LONDON -- Struggling U.K. regional airline Flybe collapsed for the second time in three years Saturday, putting jobs on the line and leaving passengers stranded.
The airline initially slumped into bankruptcy in March 2020, shedding 2,400 jobs, as coronavirus restrictions decimated the travel industry. It relaunched in April last year, flying many of the same routes out of Belfast, Birmingham and London Heathrow.
In a statement, the grounded flyer said it had called in bankruptcy accountants again, and warned passengers not to travel to airports as all flights were now canceled, including its international routes from Switzerland and the Netherlands.

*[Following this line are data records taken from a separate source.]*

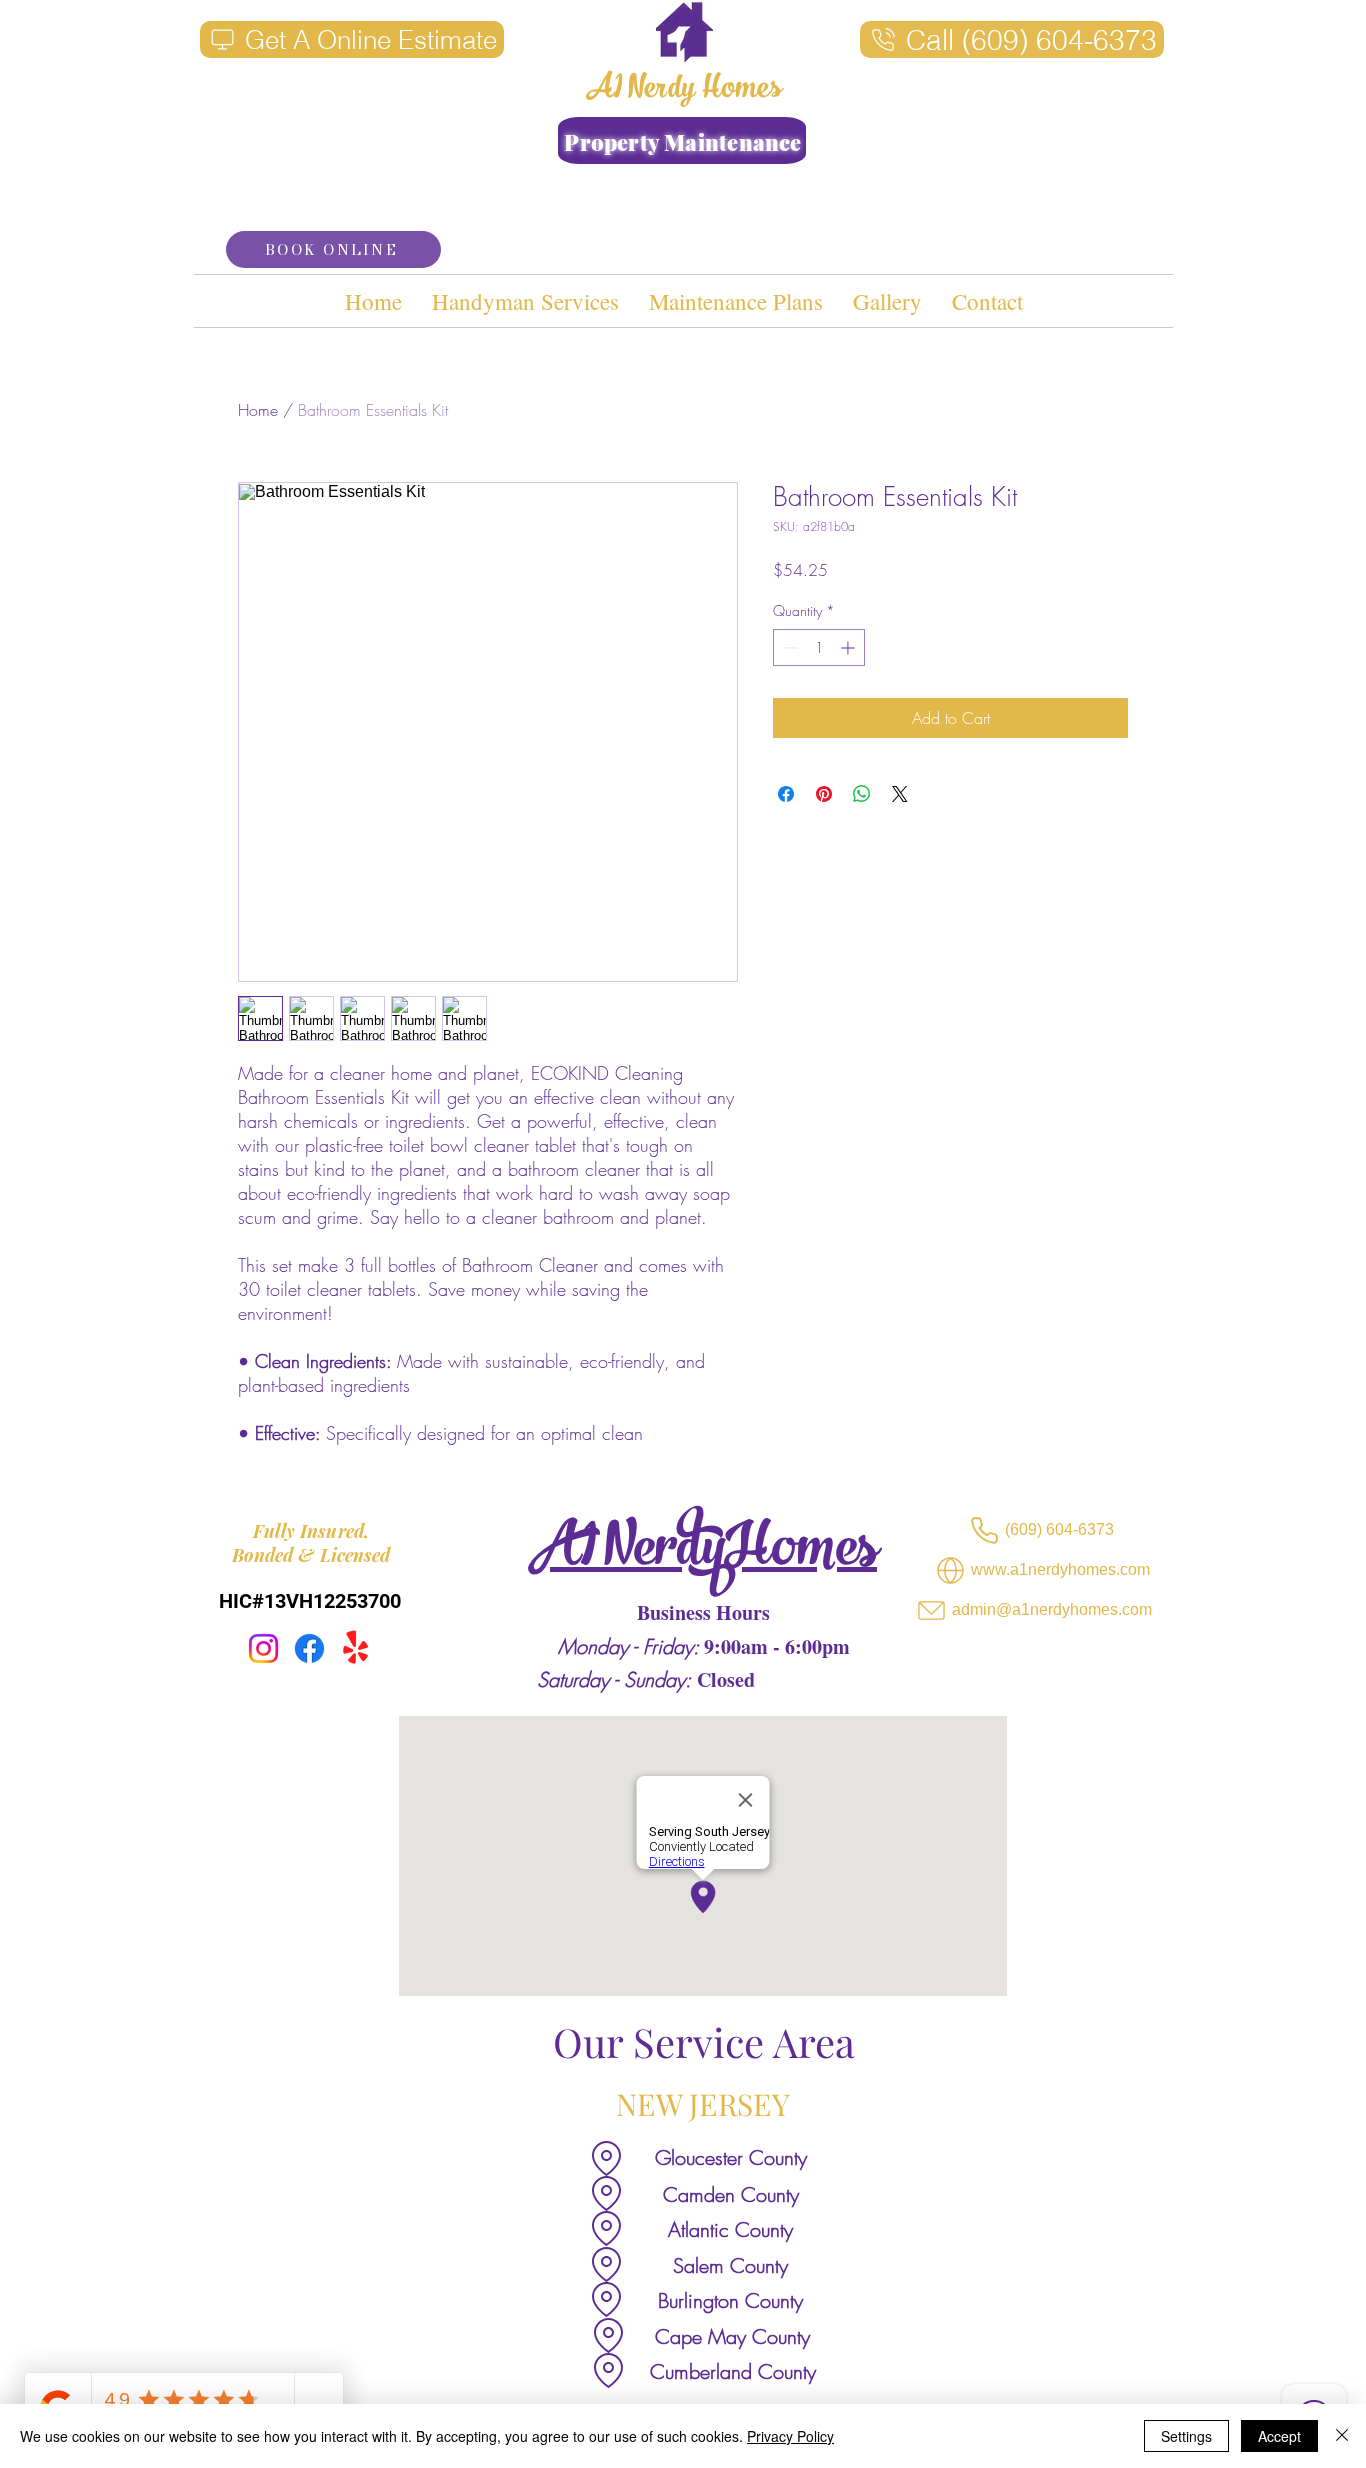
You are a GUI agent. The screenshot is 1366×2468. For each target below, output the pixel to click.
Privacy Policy (790, 2436)
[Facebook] (309, 1648)
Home (258, 410)
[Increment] (849, 647)
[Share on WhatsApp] (862, 794)
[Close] (1342, 2436)
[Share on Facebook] (786, 794)
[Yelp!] (355, 1648)
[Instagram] (263, 1648)
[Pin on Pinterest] (824, 794)
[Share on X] (900, 794)
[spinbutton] (819, 647)
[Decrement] (788, 647)
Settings (1186, 2436)
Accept (1279, 2436)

The U.K’s Civil Aviation Authority said passengers should “make their own alternative travel arrangements via other airlines, rail or coach operators,” leaving customers with lengthy and potentially expensive trips to get home.
CAA consumer director Paul Smith said: “It is always sad to see an airline enter administration and we know that Flybe’s decision to stop trading will be distressing for all of its employees and customers.”
Flybe returned to the skies less than 12 months ago with a plan to operate up to 530 flights per week across 23 routes. Its business and assets were purchased in April 2021 by Thyme Opco, which is linked to U.S. hedge fund Cyrus Capital.
The U.K. government said that its immediate priority would be to support anyone trying to get home and those who have lost their jobs.
“This remains a challenging environment for airlines, both old and new, as they recover from the pandemic, and we understand the impact this will have on Flybe’s passengers and staff," it said.
“The Civil Aviation Authority is providing advice to passengers to help them make their journeys as smoothly and affordably as possible.
It added that most of Flybe's destinations were within the U.K., so alternative means of transport were available.